Felix Gonzalez Torres: Perfect Lovers

 I’ve had a lot of people tell me that my tattoo of the clock drawings from Felix’s letter to Ross (which later became the template for Perfect Lovers’s physical execution) was depressing. But I’m just not sure that it’s being read the right way.

Untitled (Perfect Lovers)

Perfect Lovers presents two homogenous objects (clocks) that start off identical and are typically read as one single form, but whose forms slowly change from identical to perhaps symmetrical, to asymmetrical. (For the clocks in Perfect Lovers, one’s battery gives first and begins to slowly unwind). 
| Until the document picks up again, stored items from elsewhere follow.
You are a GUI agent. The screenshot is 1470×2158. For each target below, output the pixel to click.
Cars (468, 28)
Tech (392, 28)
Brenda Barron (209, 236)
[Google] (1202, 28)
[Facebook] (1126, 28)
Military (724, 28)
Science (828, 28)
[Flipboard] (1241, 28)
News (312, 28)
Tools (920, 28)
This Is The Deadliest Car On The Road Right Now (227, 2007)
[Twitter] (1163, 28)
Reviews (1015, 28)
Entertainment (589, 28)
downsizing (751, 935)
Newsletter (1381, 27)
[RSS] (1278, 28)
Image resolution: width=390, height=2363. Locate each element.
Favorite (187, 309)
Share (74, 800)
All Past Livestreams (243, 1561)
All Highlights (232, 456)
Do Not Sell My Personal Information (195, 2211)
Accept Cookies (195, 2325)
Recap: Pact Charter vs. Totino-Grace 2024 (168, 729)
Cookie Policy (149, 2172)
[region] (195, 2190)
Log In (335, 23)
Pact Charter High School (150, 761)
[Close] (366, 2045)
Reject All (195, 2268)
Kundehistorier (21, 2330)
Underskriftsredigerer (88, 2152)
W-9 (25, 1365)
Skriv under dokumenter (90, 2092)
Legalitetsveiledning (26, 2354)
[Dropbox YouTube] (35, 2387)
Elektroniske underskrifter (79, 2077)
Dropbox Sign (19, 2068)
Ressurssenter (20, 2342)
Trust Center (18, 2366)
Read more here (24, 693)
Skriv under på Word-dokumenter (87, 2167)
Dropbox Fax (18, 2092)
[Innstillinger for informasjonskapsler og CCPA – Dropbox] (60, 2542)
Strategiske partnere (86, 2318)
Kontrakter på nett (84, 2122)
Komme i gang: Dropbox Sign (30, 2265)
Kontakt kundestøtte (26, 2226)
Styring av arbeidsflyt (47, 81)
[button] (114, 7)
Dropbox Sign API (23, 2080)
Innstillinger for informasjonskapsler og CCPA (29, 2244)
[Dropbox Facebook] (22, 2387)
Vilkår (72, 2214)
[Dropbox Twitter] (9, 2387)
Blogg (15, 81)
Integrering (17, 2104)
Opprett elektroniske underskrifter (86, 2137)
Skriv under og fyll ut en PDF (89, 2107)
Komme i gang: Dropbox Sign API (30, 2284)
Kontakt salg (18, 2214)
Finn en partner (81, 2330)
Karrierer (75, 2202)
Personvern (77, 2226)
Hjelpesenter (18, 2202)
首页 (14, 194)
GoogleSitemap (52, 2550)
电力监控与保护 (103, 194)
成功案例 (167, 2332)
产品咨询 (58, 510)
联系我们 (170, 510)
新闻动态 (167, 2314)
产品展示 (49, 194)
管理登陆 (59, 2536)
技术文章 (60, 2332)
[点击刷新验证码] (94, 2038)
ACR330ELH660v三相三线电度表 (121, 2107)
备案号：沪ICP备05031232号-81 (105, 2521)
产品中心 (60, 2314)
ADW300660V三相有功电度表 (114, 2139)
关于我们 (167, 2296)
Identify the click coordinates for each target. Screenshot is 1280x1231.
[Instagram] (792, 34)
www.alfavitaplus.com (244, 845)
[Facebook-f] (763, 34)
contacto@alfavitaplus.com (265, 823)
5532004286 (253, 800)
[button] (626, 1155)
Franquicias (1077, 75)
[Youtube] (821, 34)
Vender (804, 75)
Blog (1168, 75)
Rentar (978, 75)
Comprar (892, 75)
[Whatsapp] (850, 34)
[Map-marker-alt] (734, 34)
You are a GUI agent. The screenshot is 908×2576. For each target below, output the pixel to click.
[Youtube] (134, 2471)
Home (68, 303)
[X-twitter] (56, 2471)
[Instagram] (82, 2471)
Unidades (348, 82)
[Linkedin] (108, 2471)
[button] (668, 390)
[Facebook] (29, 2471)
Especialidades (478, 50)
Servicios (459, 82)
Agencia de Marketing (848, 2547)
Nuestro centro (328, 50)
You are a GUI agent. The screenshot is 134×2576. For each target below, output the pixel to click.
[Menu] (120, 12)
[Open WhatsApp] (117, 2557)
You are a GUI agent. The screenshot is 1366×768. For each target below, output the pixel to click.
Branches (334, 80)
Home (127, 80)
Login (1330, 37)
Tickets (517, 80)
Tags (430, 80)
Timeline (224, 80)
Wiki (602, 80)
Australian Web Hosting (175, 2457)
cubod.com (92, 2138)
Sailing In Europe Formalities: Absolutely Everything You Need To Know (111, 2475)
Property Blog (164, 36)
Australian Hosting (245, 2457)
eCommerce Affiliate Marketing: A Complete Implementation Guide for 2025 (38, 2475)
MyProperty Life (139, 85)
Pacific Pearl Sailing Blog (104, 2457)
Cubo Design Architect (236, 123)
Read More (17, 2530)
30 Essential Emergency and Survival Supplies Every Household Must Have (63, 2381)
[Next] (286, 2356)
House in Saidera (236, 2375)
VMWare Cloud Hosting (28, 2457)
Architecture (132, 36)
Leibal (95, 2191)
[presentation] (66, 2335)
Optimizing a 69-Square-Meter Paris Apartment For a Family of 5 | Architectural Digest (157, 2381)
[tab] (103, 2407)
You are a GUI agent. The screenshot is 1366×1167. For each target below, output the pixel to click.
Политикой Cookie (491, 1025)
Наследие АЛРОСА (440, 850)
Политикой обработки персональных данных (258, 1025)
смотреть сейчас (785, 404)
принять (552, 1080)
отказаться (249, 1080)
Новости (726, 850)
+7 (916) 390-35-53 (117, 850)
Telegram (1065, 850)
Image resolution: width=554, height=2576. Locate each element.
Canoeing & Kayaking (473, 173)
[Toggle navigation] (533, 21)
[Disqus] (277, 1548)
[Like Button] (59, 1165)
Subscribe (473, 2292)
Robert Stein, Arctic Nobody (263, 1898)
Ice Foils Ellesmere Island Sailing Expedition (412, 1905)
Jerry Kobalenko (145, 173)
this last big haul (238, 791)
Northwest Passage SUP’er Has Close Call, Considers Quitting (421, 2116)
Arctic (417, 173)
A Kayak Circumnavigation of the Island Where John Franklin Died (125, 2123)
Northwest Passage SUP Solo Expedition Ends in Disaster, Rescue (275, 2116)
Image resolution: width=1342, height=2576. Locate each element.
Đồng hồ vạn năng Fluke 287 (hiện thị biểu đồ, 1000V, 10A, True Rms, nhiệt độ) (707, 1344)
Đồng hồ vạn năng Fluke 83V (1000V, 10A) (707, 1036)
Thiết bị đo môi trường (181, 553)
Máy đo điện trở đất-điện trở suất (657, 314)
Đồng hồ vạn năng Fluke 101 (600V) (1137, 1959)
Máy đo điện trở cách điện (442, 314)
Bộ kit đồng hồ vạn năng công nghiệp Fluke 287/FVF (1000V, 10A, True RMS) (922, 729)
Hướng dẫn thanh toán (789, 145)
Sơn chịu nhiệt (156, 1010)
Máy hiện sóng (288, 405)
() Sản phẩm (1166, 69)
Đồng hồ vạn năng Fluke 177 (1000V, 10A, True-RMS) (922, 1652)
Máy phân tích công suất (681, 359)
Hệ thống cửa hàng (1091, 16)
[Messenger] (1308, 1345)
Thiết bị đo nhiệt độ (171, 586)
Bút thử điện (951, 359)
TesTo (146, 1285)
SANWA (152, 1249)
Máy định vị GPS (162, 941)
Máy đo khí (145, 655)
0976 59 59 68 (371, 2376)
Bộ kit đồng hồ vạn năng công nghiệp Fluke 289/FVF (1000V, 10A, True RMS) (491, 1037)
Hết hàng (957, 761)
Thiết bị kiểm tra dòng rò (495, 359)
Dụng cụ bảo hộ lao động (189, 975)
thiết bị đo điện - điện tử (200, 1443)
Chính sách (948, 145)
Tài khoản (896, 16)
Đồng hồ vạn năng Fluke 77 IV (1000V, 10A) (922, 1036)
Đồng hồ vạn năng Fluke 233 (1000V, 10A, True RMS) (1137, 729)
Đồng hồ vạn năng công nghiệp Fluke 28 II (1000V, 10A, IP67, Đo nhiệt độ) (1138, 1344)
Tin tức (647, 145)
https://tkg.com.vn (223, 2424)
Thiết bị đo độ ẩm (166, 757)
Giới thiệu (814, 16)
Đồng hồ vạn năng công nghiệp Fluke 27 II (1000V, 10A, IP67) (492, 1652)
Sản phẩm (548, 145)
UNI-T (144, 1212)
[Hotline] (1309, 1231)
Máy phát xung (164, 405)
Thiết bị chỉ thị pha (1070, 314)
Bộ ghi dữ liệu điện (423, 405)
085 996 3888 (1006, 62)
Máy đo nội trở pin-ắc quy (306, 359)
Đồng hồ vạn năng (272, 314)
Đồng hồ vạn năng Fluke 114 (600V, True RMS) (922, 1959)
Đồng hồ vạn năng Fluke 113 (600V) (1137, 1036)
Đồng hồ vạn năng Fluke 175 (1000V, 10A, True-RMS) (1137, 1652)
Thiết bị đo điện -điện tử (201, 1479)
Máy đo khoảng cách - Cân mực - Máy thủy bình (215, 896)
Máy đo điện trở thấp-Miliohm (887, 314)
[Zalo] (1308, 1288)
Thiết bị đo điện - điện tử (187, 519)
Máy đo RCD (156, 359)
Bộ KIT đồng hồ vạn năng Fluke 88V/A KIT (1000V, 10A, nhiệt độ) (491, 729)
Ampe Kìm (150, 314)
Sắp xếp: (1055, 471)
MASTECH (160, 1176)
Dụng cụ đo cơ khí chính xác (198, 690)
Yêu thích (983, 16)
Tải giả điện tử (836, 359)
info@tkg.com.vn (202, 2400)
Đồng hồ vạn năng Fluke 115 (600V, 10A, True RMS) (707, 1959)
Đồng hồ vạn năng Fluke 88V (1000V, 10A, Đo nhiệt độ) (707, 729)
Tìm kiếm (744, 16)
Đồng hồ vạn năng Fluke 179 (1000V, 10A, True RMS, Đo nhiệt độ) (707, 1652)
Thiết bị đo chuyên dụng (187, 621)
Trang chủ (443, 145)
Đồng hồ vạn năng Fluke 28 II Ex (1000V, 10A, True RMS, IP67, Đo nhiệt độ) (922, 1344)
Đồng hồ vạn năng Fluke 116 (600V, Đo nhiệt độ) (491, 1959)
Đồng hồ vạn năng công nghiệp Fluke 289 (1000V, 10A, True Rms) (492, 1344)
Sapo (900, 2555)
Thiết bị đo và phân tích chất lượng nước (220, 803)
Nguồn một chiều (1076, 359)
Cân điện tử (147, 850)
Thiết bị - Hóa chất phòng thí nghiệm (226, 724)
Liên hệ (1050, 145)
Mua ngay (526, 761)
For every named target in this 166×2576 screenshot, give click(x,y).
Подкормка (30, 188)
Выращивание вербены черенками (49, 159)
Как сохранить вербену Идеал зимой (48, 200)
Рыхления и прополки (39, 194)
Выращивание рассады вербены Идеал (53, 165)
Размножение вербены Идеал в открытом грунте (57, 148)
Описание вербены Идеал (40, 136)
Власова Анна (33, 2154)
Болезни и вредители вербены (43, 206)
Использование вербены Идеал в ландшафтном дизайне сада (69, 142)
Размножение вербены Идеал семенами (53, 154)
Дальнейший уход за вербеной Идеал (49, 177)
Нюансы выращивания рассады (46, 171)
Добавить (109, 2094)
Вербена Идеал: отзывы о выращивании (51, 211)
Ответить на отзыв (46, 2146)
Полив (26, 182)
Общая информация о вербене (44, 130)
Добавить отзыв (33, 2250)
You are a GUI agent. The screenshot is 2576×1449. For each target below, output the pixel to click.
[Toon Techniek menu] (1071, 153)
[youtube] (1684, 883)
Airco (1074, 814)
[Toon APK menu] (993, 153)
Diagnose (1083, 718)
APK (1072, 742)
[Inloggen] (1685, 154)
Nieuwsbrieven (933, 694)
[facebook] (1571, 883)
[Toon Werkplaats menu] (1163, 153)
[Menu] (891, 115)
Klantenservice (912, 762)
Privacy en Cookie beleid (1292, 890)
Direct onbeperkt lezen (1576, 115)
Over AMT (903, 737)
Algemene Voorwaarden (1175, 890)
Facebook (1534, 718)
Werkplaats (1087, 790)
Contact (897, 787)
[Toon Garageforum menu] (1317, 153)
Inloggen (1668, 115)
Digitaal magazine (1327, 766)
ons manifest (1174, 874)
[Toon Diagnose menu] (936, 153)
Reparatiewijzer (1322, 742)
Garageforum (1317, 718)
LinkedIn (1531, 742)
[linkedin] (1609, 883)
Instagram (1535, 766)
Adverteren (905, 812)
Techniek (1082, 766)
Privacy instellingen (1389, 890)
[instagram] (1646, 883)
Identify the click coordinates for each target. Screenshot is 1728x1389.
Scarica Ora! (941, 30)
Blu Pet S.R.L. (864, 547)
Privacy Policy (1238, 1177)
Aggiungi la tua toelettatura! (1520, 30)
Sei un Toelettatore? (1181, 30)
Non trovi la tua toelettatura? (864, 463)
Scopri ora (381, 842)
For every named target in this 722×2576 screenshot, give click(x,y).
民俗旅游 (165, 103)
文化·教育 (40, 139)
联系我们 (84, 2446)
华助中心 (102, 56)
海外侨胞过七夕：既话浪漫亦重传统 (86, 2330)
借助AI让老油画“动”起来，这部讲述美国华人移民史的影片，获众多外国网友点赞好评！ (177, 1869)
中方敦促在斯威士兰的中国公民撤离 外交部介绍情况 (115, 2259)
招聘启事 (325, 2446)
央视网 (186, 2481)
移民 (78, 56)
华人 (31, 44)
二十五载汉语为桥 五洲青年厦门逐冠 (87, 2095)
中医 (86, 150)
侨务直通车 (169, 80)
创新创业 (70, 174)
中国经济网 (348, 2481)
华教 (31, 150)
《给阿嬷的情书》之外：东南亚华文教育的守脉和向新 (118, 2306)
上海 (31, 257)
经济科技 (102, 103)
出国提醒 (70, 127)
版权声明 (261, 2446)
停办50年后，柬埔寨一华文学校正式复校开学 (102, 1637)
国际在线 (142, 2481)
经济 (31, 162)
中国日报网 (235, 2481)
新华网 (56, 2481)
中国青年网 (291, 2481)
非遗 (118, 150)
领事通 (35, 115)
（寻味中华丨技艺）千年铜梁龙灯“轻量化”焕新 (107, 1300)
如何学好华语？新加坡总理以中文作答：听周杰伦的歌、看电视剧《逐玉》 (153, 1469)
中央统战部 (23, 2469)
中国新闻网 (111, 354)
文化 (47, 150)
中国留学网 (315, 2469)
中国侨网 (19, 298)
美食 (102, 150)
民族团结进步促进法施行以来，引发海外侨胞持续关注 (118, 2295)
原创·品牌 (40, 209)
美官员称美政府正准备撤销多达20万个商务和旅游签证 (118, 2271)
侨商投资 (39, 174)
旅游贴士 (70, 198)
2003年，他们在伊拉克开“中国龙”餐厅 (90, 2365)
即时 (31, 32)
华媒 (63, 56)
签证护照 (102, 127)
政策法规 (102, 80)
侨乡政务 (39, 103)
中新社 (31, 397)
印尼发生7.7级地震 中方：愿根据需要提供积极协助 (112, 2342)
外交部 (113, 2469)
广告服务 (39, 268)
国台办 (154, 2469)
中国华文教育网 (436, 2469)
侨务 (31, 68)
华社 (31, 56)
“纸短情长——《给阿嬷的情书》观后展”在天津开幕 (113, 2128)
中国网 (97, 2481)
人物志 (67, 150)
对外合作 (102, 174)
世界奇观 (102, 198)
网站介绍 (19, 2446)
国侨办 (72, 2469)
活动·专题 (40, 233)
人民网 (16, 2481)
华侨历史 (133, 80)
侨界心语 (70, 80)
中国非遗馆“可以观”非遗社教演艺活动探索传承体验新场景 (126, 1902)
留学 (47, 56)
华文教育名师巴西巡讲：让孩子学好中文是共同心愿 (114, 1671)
The work surfacely is read as a metaphor for death; two objects (surrogates for two lives) start together in love. The time set represents an epoch, where the two clocks are synchronized to the exact time, that ultimately serves as a metaphor for the beginning of their relationship. Then, however, as the clocks continue to work, one begins to lose power first as the battery slowly dies. The metaphor here is obvious: one of the lovers dies (whether of natural causes, illness, accident, what have you). Torres’ biographical life would inform and confirm this narrative: He had a lover, Ross, who slowly died of AIDS.

However, it remains unrealized to many that the work is representative of both measured and unmeasured time. That is, the clocks, when working, properly measure time, but slowly lose that ability as the battery winds down and remains unchanged. Clocks fall behind by seconds, to minutes, to hours behind and slowly it is realized that they may have not accounted for larger units of time, like days, weeks, months, and even years, depending on how long the battery has remained unchanged. Yes, this “loss of time” can be seen as a metaphor for death, in terms of the body’s eventual breakdown and subsequent loss of time in a very literal way. It could also be used as a metaphor for how little time makes a difference to love. This unmeasured time implies a lack of change and accountability; that is, it wouldn’t matter if the loss occurred a day or a year ago, the love was the same, because the dead are unaffected by time. In this statement, FGT is affirming that like the dead, love operates outside of time’s restraints. It’s not about defying death in a heroic act as much as it is about displacing current definitions of living and dead and their distinctions. That is to say, these aspects of living and dying are not as separate and distinct as we originally are told.